◆ **Document text**

·····

Final plant, Smilax glabra (Smilaceae), Khoa Yen Tai, is widely distributed in tropical and temperate regions throughout the world, especially in East Asia. It have been demonstrated that the rhizomes of the plant can be used to treatment many diseases including acute bacterial dysentery, colds, cancer, nephritis, mercury poisoning, rheumatoid arthritis, colitis and skin disorders, liver injury, hyperinsulinemia and cancer, antidiabetic, and jaundice.[18],[19] The main chemical constituents of the plant rhizomes are includes isoflavone, taxifolin, astilbin, smitilbin, engeletin, dihydroquercetin, eurryphin, resveratrol, and 5-O-caffeoylshikimic acid.[19]

Flavonoids are phenolic compounds that widely found in nature and distributed in plant leaves, seeds, barks, and flowers.[20] The phenolic compounds are secondary metabolites present in different parts of the plants provide protection against the pathogens and also protect the plants from ultraviolet radiations.[21] Epidemiological and human intervention studies reported the potentially beneficial effects of phenolic rich plant foods against several chronic conditions including cardiometabolic diseases, neurodegeneration, and certain kinds of cancer. Supplementation with phenolic compounds may represent an effective means of providing potential bioactive compounds to consumers, as a part of a strategy to enhance the health benefits attributed to plant-based food products.[22]

Antioxidation is a chemical process which cause to stop oxidation of cells within human body.[23] Oxidative stress, which results from an improper balance between reactive oxygen species and their metabolites and antioxidant defense, is a factor in the pathogenesis of various diseases.[24] Antioxidant compounds act through several chemical mechanisms such as hydrogen atom transfer, single electron transfer, and the ability to chelate transition metals. The importance of antioxidant mechanisms is to understand the biological meaning of antioxidants, their possible uses, their production by organic synthesis or biotechnological methods, or for the standardization of the determination of antioxidant activity.[25] The reaction between hydrogen peroxide and superoxide radical yields the hydroxyl radical (• OH) which is highly reactive and damaging to most biomolecules.[26]

Enzymes, pancreatic α-glucosidase affect to glucose degradation and absorption. Rapid degradation of dietary starch by α-glucosidase leads to elevated postprandial hyperglycemia. It has been shown that activity of human pancreatic α-glucosidase in the small intestine correlates to an increase in postprandial glucose levels, the control of which is therefore an important aspect in treatment of Type II diabetes. Inhibitors of pancreatic α-glucosidase delay carbohydrate digestion causing a reduction in the rate of glucose absorption and lowering the postprandial serum glucose levels.[27],[28] Acarbose is a synthetical α-glucosidase inhibitors know as are widely applied in the treatment of patients with Type II diabetes. On the other hand, the control of postprandial blood glucose surges is critical for the treatment of diabetes Type II.[29]

The study confirms the efficacy of a Thai folk herbal plants to antioxidation and α glucosidase inhibition. The revealed antioxidant activities and anti-α-glucoxidase enzyme, beneficial effects to biochemical profiles of the entire formula extract provided valuable insight for the next-step research of this herbal formula. Further investigations on thein vivo hypoglycemic effect of the whole formula extract and chemical compounds responsible for its effect should be performed to clarify the mechanisms and active compounds.

·····

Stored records
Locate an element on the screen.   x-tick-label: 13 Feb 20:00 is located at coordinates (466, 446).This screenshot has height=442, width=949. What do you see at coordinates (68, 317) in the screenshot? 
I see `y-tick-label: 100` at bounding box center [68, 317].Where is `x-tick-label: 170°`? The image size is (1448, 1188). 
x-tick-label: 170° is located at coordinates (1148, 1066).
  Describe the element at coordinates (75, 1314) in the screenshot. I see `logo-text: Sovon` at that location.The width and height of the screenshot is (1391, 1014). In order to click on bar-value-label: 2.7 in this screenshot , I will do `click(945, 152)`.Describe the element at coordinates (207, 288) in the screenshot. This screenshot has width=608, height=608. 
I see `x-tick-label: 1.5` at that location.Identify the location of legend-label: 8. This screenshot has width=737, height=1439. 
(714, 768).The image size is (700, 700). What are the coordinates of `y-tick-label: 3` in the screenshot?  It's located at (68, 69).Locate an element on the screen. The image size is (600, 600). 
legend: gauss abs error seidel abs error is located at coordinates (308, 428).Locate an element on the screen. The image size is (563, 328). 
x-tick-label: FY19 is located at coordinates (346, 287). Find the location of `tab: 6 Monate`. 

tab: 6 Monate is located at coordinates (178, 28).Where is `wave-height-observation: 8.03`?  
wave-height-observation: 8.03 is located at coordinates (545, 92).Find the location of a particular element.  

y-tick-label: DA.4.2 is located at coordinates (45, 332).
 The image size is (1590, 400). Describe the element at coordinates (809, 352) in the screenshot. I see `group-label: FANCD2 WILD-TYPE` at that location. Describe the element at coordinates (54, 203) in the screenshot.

·····

Output the passage of the medicinal plant text from "The study confirms" up to and including "and active compounds.", copied word for word.

◆ **Task output**
The study confirms the efficacy of a Thai folk herbal plants to antioxidation and α glucosidase inhibition. The revealed antioxidant activities and anti-α-glucoxidase enzyme, beneficial effects to biochemical profiles of the entire formula extract provided valuable insight for the next-step research of this herbal formula. Further investigations on thein vivo hypoglycemic effect of the whole formula extract and chemical compounds responsible for its effect should be performed to clarify the mechanisms and active compounds.